Pedro Scuro
Pedro Scuro (Neto) is an independent sociologist and jurist. He earned a Ph.D. (University of Leeds, 1989) under the supervision of Zygmunt Bauman and philosopher of science Jerome Ravetz.
Those projects introduced notions such as 'matrix of social transformation' ; evaluation of public policy efficiency (including the effectivity of policing) through scientific experiment; system of school protection and prevention of disorder, violence and criminality; restorative justicea; analysis of organizational culture of legal institutions through controlled experiment . Notions developed in collaboration with leading experts on restoration of justice systems, in Brazil (André Gomma de Azevedo, Afonso Konzen, Renato Socrates Gomes Pinto, Beatriz Aguinsky, and Leoberto Brancher) and abroad (Lawrence W. Sherman, Heather Strang, Denise Gottfredson, William F. McDonald, Daniel W. Van Ness, Michael E. Buerger).
Background
A student of sociology at the University of São Paulo, he lost his job as a secondary school teacher of history and was arrested after the AI-5, Institutional Act Number Five, one of major decrees issued by the military dictatorship in Brazil.
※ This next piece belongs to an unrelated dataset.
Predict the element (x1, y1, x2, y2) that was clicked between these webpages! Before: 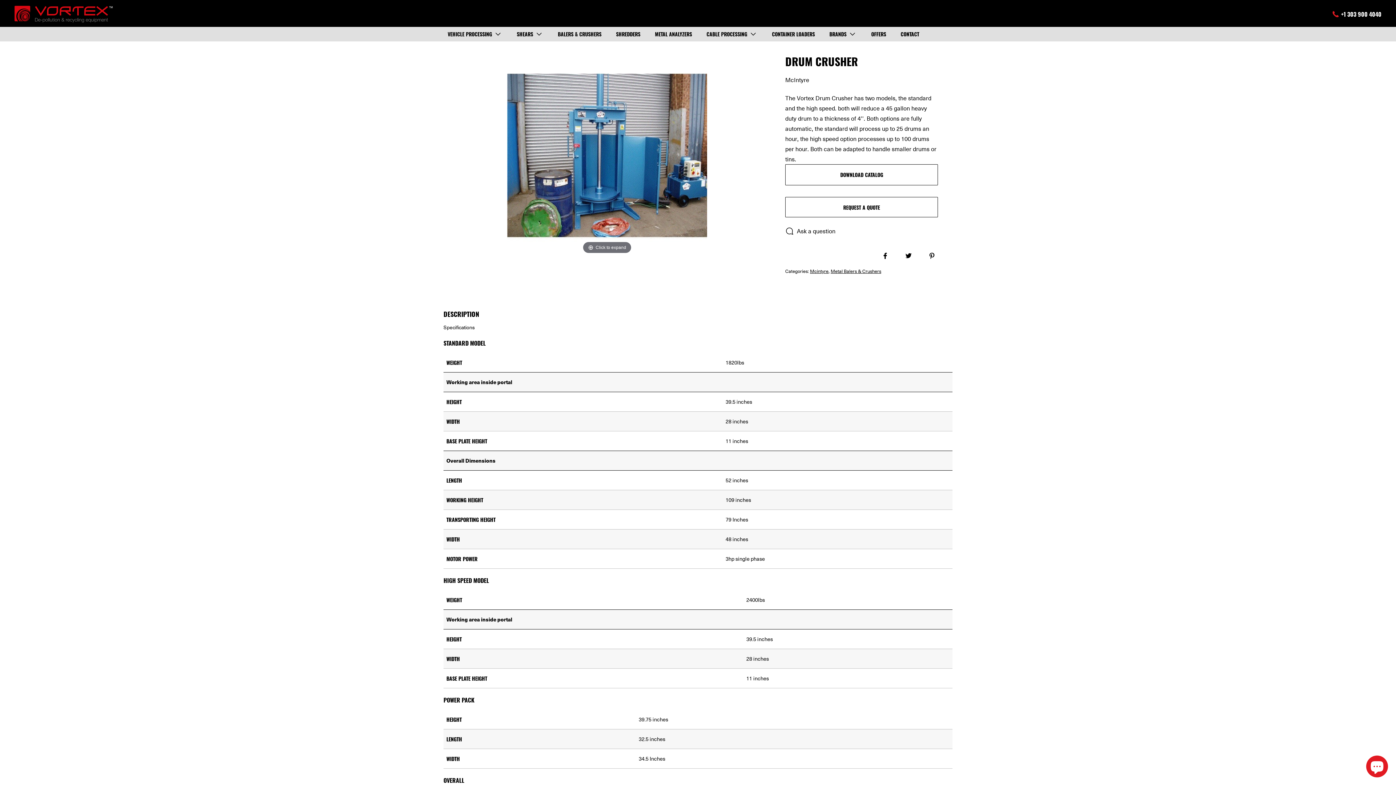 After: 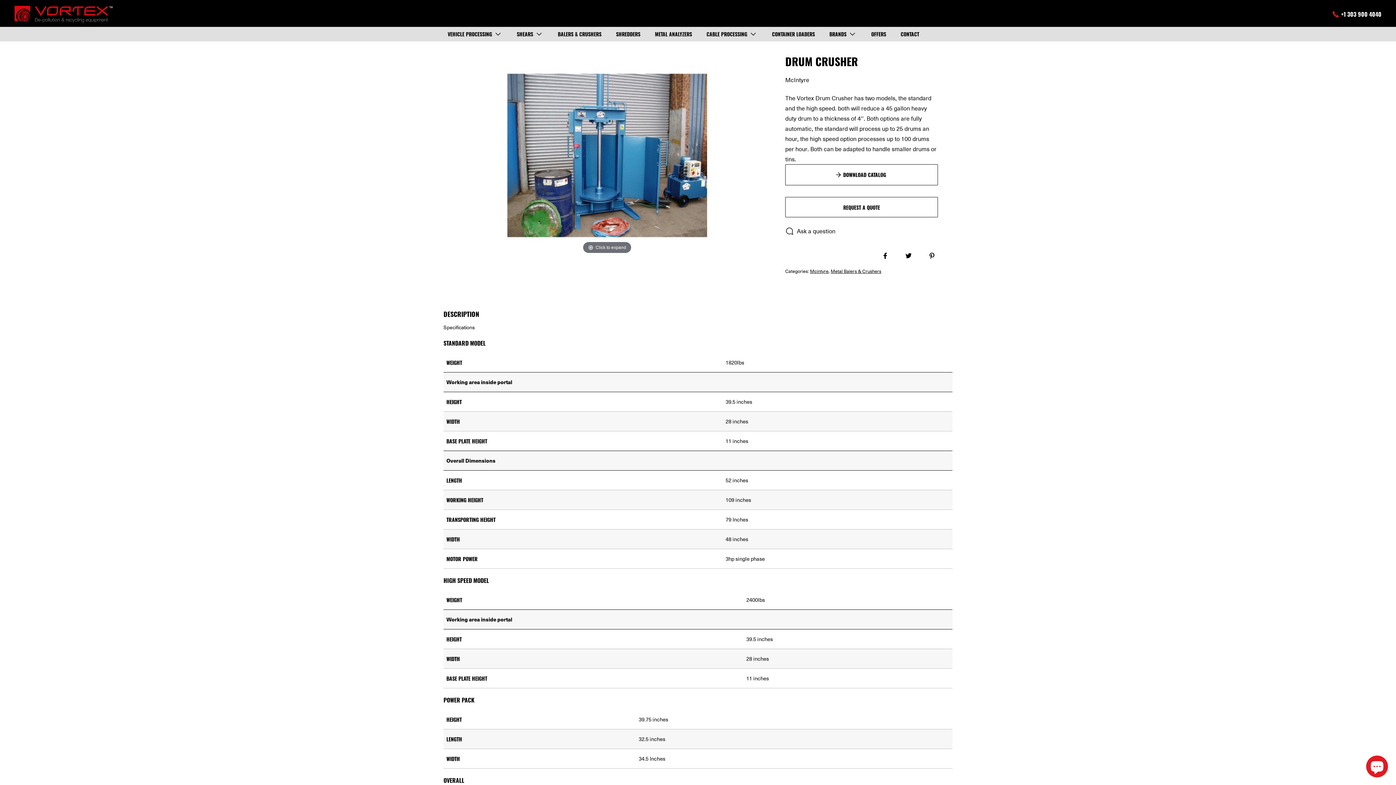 Action: bbox: (785, 164, 938, 185) label: Download Catalog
Under political harassment, he left his country and enrolled at the University of 17th November, in Prague, to join a group of militant sociologists proclaiming the autonomy of sociology as a science against the official doctrine of Leninist political parties and regimes. Led by Miloš Kaláb and Zdeněk Strmiska, from the Sociological Institute of the Academy of Sciences, the group considered the monopoly of the official doctrine – historical materialism – as undesirable, restrictive and unilateral, and sustained the organising virtues of sociology in grasping the similarities, interdependences, convergences and connections of the social realm.
In crossfire
After graduating and completing a masters' degree, he left a job as speaker at Radio Prague to do a postgraduate course at Comenius University in Bratislava when his stay in Czechsolovakia was abruptly terminated, allegedly for political reasons. Compelled to leave the country at once, even though he was intensely persecuted in Brazil, he refused to become a political refugee and returned home. He succeeded to get in but after some months was arrested and tortured, surviving thanks to his father, a World War II veteran. Since the University of São Paulo would not recognise his degrees from a socialist state, with the help of Professor Kalab, from Prague, he started to research for a doctor's degree in West Germany under René König, mentor of the of sociology, a pioneer of empirical methods.
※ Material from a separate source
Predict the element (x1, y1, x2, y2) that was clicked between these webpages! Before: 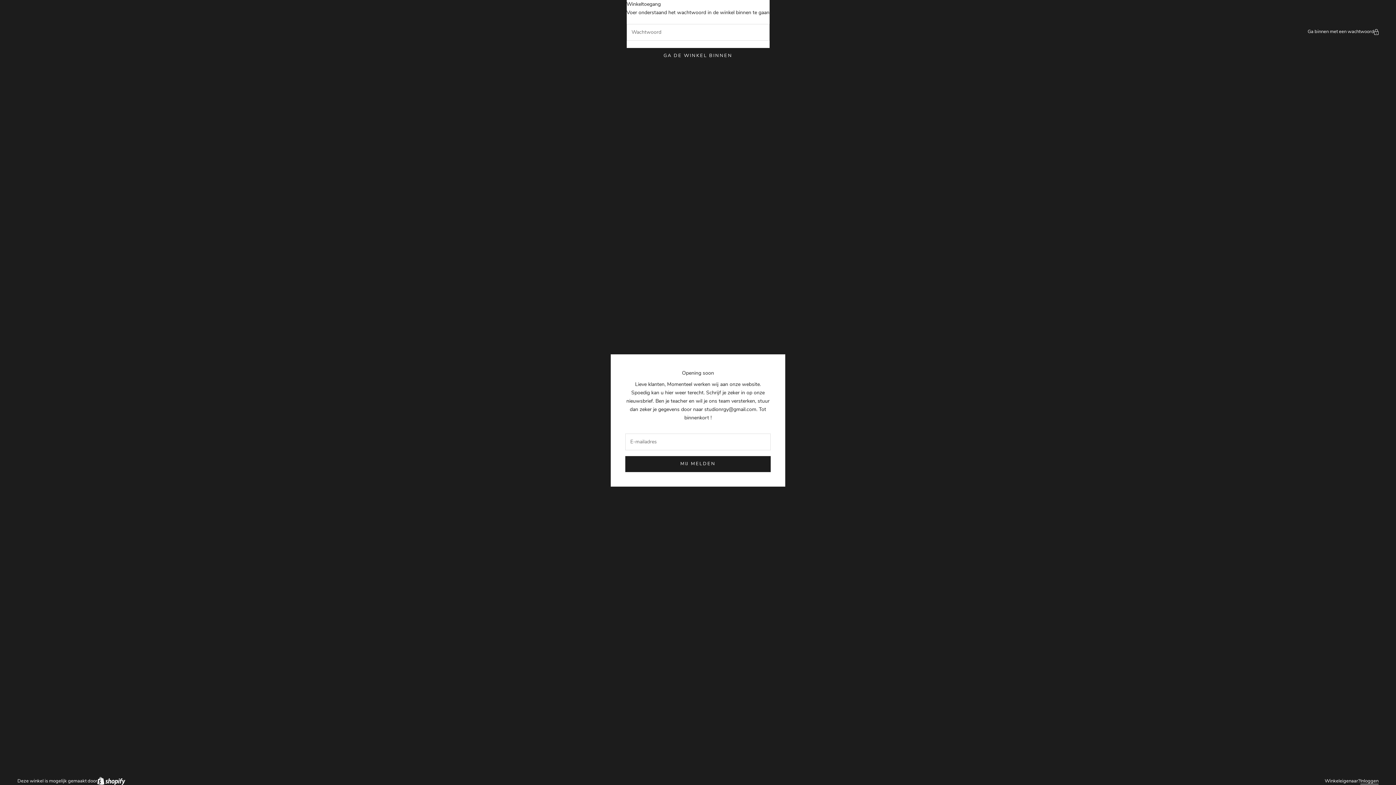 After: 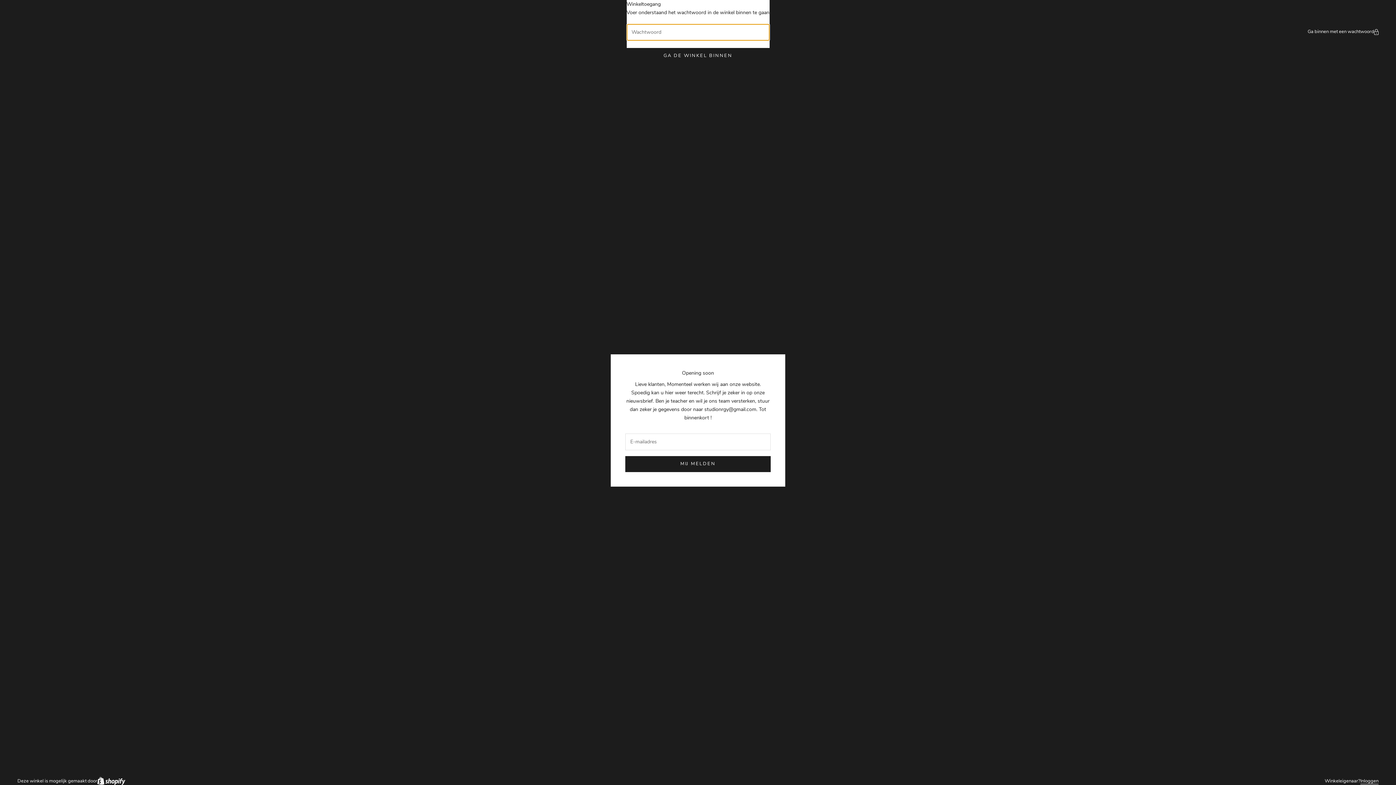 Action: bbox: (626, 47, 769, 63) label: GA DE WINKEL BINNEN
Since the Brazilian dictatorship continued to refuse to give him a passport, he left West Germany and went to England, where, with the help of Lord Boyle of Handsworth, vice-chancellor of the University of Leeds, he obtained a permit to stay in the United Kingdom, work as a lecturer - first at Corpus Christi High School then at Leeds City College - and complete his doctorate under Jerome Ravetz and Zygmunt Bauman.